After eating and drinking for the ride (which is a separate conversation) I set air pressures in tires and lubed the chain with wax based oil. I checked wind directions which oftentimes will shift during different points of the day. Today I did not suspect a change and figured on a head wind for nearly the entire second half of the route. Because I ride a hybrid, wind is a far more major factor and have to struggle to find more ways to become more aerodynamic. Not an easy accomplishment when your body is like a sail against the wind. I however like the Trek Hybrid bike as it is much more durable and sees far less flats under all sorts of surfaces. But, it is  heavier then the standard Trek as well. Ok, let me continue. After already having set 2 PR's, the impetus to set a third was on in spite of knowing the conditions to succeed would be far more difficult then that of a typical summer ride. 

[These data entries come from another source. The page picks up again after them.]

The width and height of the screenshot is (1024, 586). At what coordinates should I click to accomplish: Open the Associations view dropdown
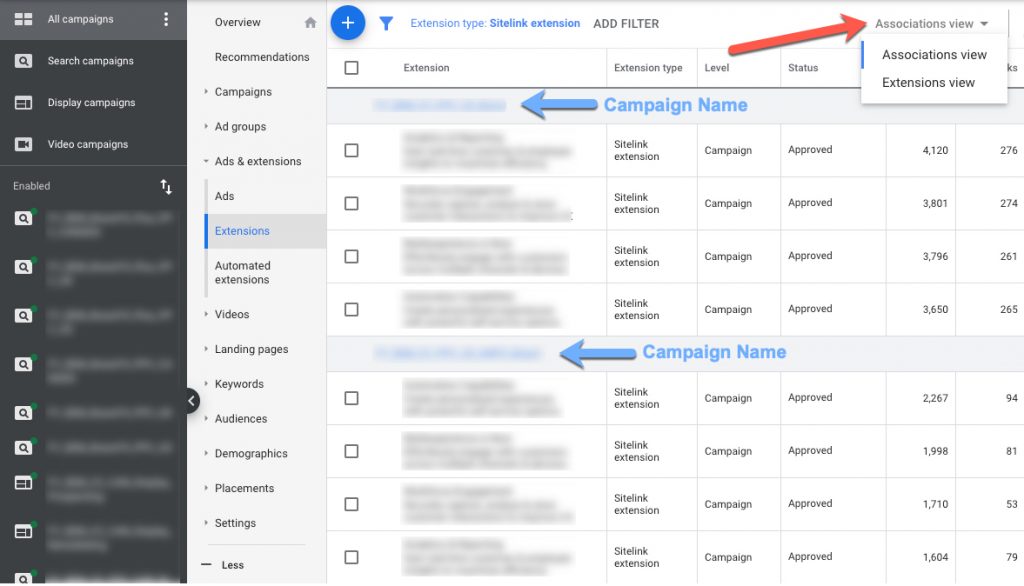click(931, 24)
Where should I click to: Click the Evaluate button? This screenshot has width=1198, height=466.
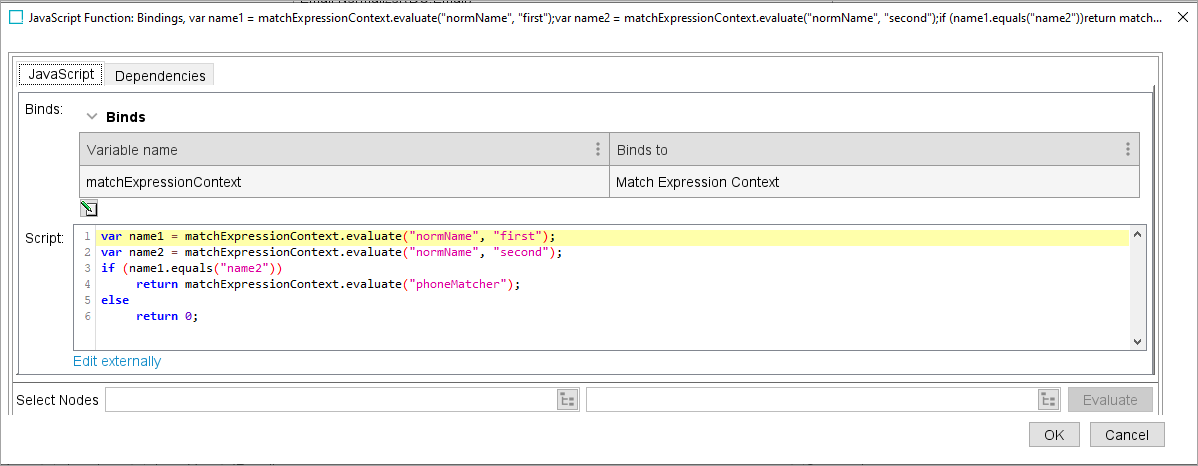pos(1110,400)
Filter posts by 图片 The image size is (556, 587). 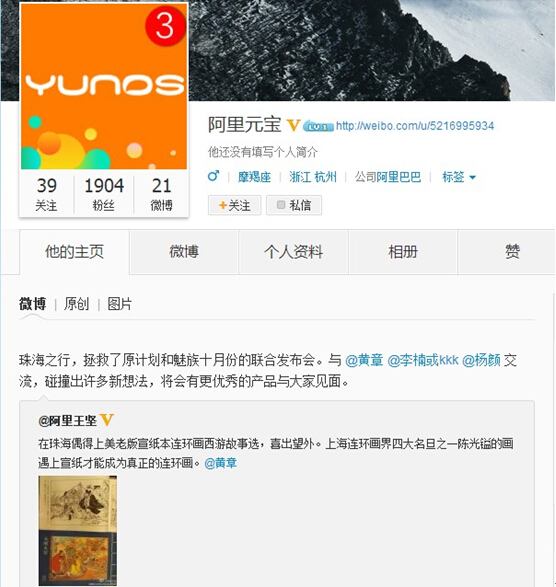(x=120, y=304)
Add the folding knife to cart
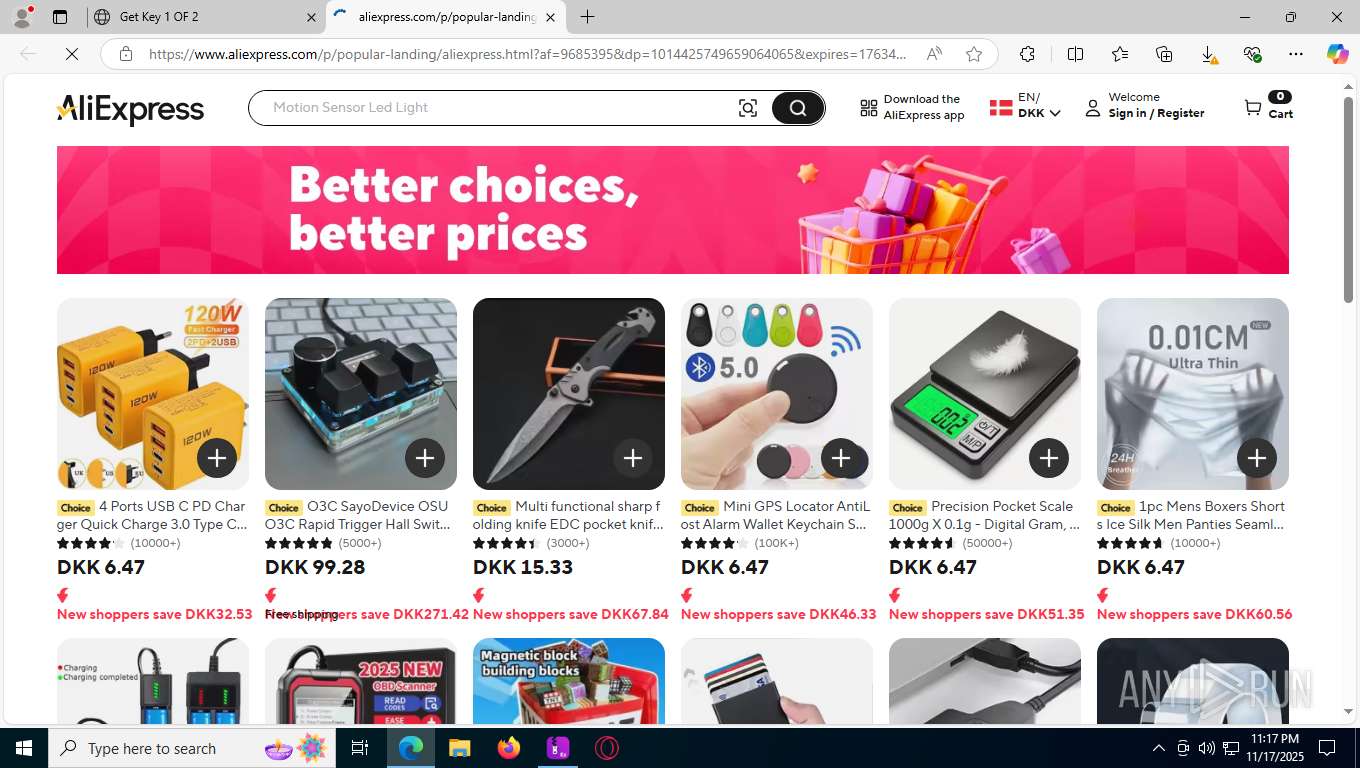The height and width of the screenshot is (768, 1360). [x=633, y=458]
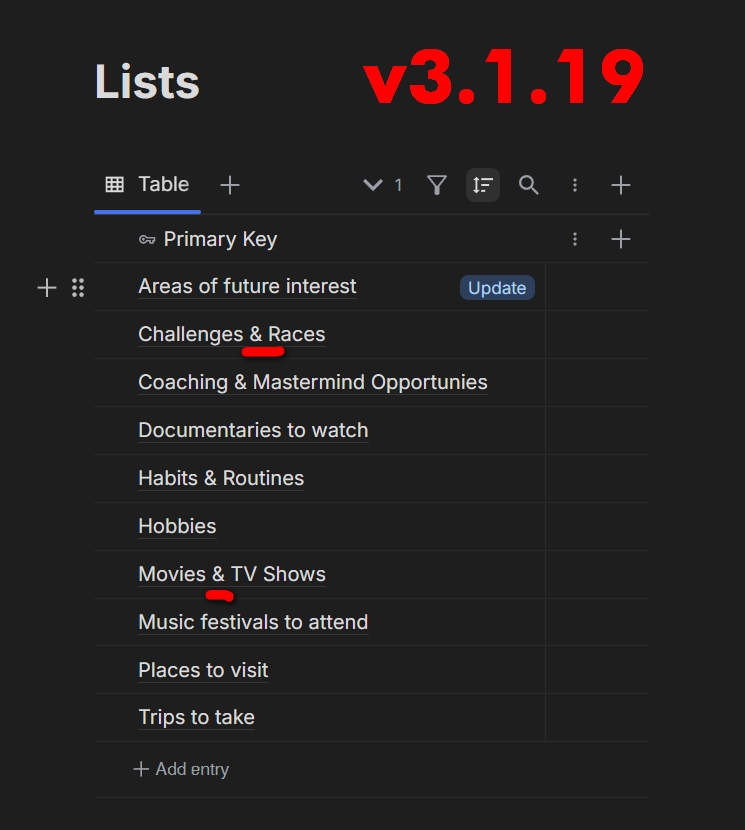The image size is (745, 830).
Task: Open Primary Key column three-dot menu
Action: tap(575, 239)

Two of the important factors I have learned at the beginning of a planned attempt at a PR is to start out with modest efforts and not allow anxiety to creep in. If I begin to feel anxiety I have to change my thoughts into a different 'zone' until I can develop the proper rhythm. This can take some time but must be accomplished early in the ride to avoid using up reserves that will be needed later in the race. This took place today in spite of the more favorable wind direction at the beginning. Once the beginning third of the race had been set and any anxiety had been brought under control, the preparations had been set for the hills and beyond. The end of the larger hills and the half way marked showed it was going to take a special second half of the race into the wind to be victorious.

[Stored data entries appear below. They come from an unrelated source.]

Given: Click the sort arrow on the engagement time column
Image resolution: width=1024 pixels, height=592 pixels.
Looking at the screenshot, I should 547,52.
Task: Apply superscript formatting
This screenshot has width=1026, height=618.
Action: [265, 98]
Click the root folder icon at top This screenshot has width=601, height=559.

Improving techniques to get just that little extra out of each pedal stroke is more of an art in my case as I do it almost entirely on the go and not from studying or reading after other cyclist. Some points though, I have learned from commentators during Tour de France broadcast. They have beneficial to me as branch off with new ways of doing things as a result. Today may be one of those days I have developed as a learn on the go. With the winds not strong, but a persistent breeze in the face, I used the upward side of the hills to get my air as they provided a block from the wind. This gave me a consistent ride on both sides of the hill while protecting the reserves for the long trek over the open slightly uphill areas that would determine whether or not PR was going to be set. I quite rode hard on the pedals for the long open area keeping a consistent pace while feeling the legs burn. Just prior to the final run up Artz Road Hill I was able to get a small amount of wind blockage going up to it and found Artz Road Hill considerably less into the wind then I had anticipated. As I neared the finish and checked the time I knew it was going to be close after nearly two hours of hard riding. As I pushed the final small inclines with some wind giving all that was left, little did I know it would be a new PR on a difficult day by only 2 seconds. This was the payoff which was oh so satisfying. This is what it was all about. And with 3 same route PR's in a row, it is not hard to figure that the next time out on this route will be to set PR. This is the what i call 'virtual competition'.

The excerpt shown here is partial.